Monday, April 22, 2019

‘Know your facts’: A conversation with Condoleezza Rice

The independent newspaper of Washington University in St. Louis

"I teach simulations a lot, because it allows students to take on a problem as a policymaker would take it on.” -- Condoleezza Rice


(Student Life) -- Although Rice has transitioned back and forth between working in government and academia, she sees the two fields as being interconnected. While working in government, Rice approached many issues she faced through an academic lens.

“I started out as a traditional political scientist, and then I went into government; I came back, and I went in again,” Rice said. “And I think that I am able to use the framework of an academic to structure issues that I’m looking at. Even when I was in government, I tended to do that.”

On the other hand, when teaching political science, Rice encourages students to look beyond that academic framework in order to account for the many factors that play into what she referred to as “the chaos of decision making.”

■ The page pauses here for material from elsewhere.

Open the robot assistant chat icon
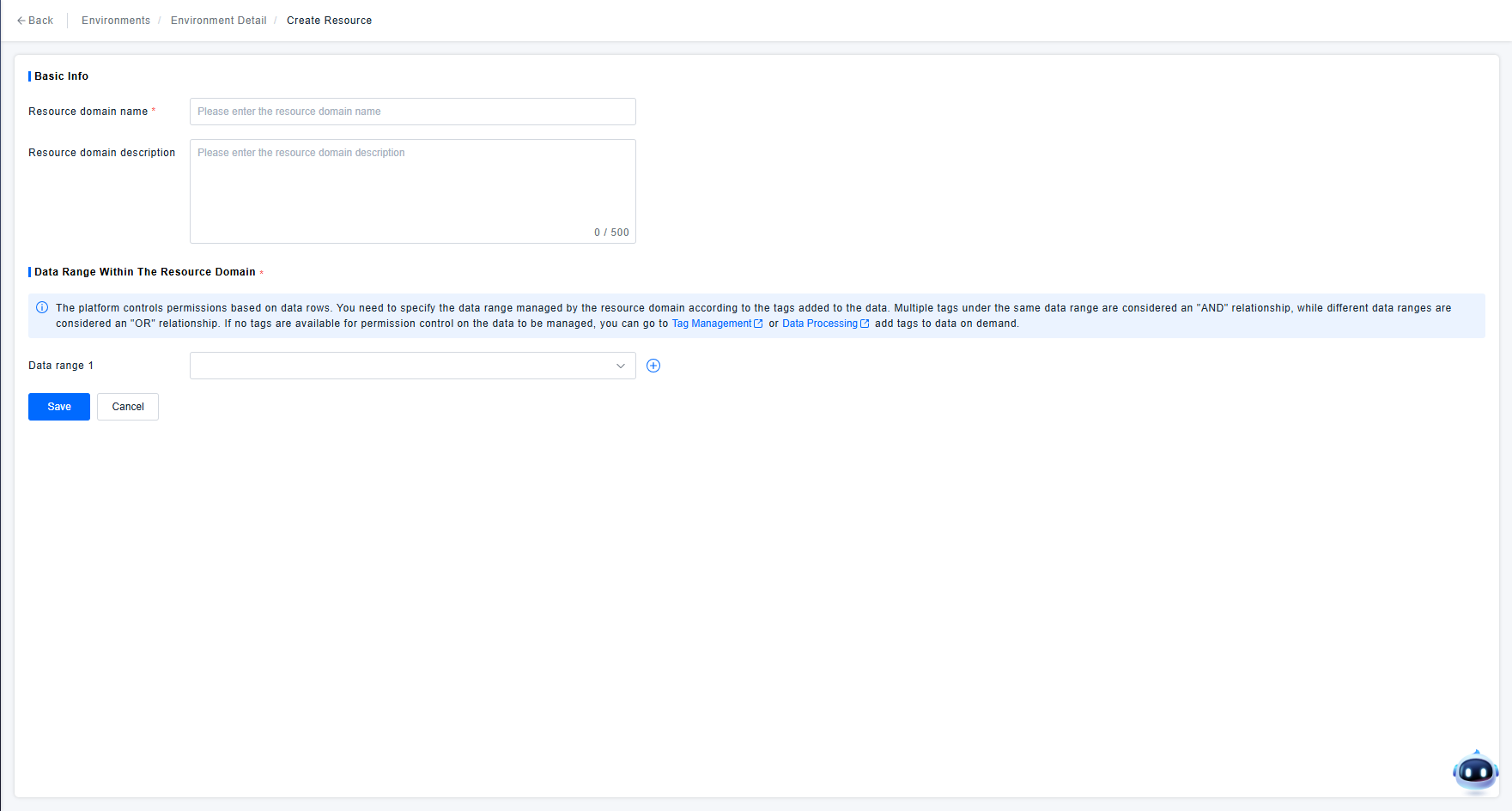This screenshot has height=811, width=1512. 1474,772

“It’s definitely helpful to think about, for instance, causal relationships and what caused what,” Rice said. “But when you’re in the policy-making environment, the time pressures and the problems of insufficient, if not inaccurate, information, the problems of so many actors that have to be brought into the process–it’s different than the way we teach a very structured decision-making process. So one of the things I do in my classes is I teach simulations a lot, because it allows students to take on a problem as a policymaker would take it on.”